**What the exercise asks**
Set down each of the following lines again, word for word, with nothing changed.
------ Data provided ------
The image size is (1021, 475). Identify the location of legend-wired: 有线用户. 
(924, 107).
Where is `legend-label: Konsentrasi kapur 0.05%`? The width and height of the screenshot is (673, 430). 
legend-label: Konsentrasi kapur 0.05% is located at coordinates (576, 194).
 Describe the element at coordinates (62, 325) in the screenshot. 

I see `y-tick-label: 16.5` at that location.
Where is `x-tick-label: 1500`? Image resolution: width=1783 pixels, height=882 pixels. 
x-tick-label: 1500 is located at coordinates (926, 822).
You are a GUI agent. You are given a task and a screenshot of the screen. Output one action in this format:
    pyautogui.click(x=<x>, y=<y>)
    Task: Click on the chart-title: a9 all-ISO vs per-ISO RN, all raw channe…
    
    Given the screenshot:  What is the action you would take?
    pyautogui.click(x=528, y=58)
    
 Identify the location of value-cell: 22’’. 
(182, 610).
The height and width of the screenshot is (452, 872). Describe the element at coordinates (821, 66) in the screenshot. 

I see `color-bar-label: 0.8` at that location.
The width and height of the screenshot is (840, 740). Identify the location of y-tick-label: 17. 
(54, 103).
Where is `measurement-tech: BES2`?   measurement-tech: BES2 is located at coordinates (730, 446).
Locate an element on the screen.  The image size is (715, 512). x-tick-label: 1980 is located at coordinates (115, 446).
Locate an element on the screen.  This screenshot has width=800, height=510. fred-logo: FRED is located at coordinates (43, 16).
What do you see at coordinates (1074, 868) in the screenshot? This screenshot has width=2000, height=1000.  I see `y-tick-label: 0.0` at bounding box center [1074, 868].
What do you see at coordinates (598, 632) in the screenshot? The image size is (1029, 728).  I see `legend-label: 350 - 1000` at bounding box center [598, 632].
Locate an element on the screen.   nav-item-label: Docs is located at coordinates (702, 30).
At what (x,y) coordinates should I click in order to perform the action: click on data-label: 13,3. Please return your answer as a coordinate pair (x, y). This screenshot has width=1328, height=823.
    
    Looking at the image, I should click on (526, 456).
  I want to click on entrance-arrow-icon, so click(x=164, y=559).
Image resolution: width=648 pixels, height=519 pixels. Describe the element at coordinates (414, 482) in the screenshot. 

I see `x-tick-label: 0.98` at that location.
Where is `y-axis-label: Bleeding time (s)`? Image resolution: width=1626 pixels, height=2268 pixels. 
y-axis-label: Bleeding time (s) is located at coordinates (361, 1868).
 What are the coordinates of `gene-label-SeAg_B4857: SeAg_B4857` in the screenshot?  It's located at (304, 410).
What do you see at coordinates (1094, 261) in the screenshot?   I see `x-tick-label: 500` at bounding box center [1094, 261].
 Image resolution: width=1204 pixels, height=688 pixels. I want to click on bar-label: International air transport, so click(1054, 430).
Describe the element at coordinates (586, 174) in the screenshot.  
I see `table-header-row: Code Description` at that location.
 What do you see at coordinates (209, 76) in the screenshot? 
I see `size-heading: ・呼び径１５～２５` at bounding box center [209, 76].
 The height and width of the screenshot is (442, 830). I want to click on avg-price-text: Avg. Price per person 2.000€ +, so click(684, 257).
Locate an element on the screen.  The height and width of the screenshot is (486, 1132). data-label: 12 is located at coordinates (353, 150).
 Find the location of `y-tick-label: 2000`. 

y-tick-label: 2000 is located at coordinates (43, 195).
------
**Solution for this exercise**
The image size is (1021, 475). Identify the location of legend-wired: 有线用户. 
(924, 107).
Where is `legend-label: Konsentrasi kapur 0.05%`? The width and height of the screenshot is (673, 430). 
legend-label: Konsentrasi kapur 0.05% is located at coordinates (576, 194).
 Describe the element at coordinates (62, 325) in the screenshot. 

I see `y-tick-label: 16.5` at that location.
Where is `x-tick-label: 1500`? Image resolution: width=1783 pixels, height=882 pixels. 
x-tick-label: 1500 is located at coordinates (926, 822).
You are a GUI agent. You are given a task and a screenshot of the screen. Output one action in this format:
    pyautogui.click(x=<x>, y=<y>)
    Task: Click on the chart-title: a9 all-ISO vs per-ISO RN, all raw channe…
    
    Given the screenshot:  What is the action you would take?
    pyautogui.click(x=528, y=58)
    
 Identify the location of value-cell: 22’’. 
(182, 610).
The height and width of the screenshot is (452, 872). Describe the element at coordinates (821, 66) in the screenshot. 

I see `color-bar-label: 0.8` at that location.
The width and height of the screenshot is (840, 740). Identify the location of y-tick-label: 17. 
(54, 103).
Where is `measurement-tech: BES2`?   measurement-tech: BES2 is located at coordinates (730, 446).
Locate an element on the screen.  The image size is (715, 512). x-tick-label: 1980 is located at coordinates (115, 446).
Locate an element on the screen.  This screenshot has width=800, height=510. fred-logo: FRED is located at coordinates (43, 16).
What do you see at coordinates (1074, 868) in the screenshot? This screenshot has width=2000, height=1000.  I see `y-tick-label: 0.0` at bounding box center [1074, 868].
What do you see at coordinates (598, 632) in the screenshot? The image size is (1029, 728).  I see `legend-label: 350 - 1000` at bounding box center [598, 632].
Locate an element on the screen.   nav-item-label: Docs is located at coordinates (702, 30).
At what (x,y) coordinates should I click in order to perform the action: click on data-label: 13,3. Please return your answer as a coordinate pair (x, y). This screenshot has width=1328, height=823.
    
    Looking at the image, I should click on (526, 456).
  I want to click on entrance-arrow-icon, so click(x=164, y=559).
Image resolution: width=648 pixels, height=519 pixels. Describe the element at coordinates (414, 482) in the screenshot. 

I see `x-tick-label: 0.98` at that location.
Where is `y-axis-label: Bleeding time (s)`? Image resolution: width=1626 pixels, height=2268 pixels. 
y-axis-label: Bleeding time (s) is located at coordinates (361, 1868).
 What are the coordinates of `gene-label-SeAg_B4857: SeAg_B4857` in the screenshot?  It's located at (304, 410).
What do you see at coordinates (1094, 261) in the screenshot?   I see `x-tick-label: 500` at bounding box center [1094, 261].
 Image resolution: width=1204 pixels, height=688 pixels. I want to click on bar-label: International air transport, so click(1054, 430).
Describe the element at coordinates (586, 174) in the screenshot.  
I see `table-header-row: Code Description` at that location.
 What do you see at coordinates (209, 76) in the screenshot? 
I see `size-heading: ・呼び径１５～２５` at bounding box center [209, 76].
 The height and width of the screenshot is (442, 830). I want to click on avg-price-text: Avg. Price per person 2.000€ +, so click(684, 257).
Locate an element on the screen.  The height and width of the screenshot is (486, 1132). data-label: 12 is located at coordinates (353, 150).
 Find the location of `y-tick-label: 2000`. 

y-tick-label: 2000 is located at coordinates (43, 195).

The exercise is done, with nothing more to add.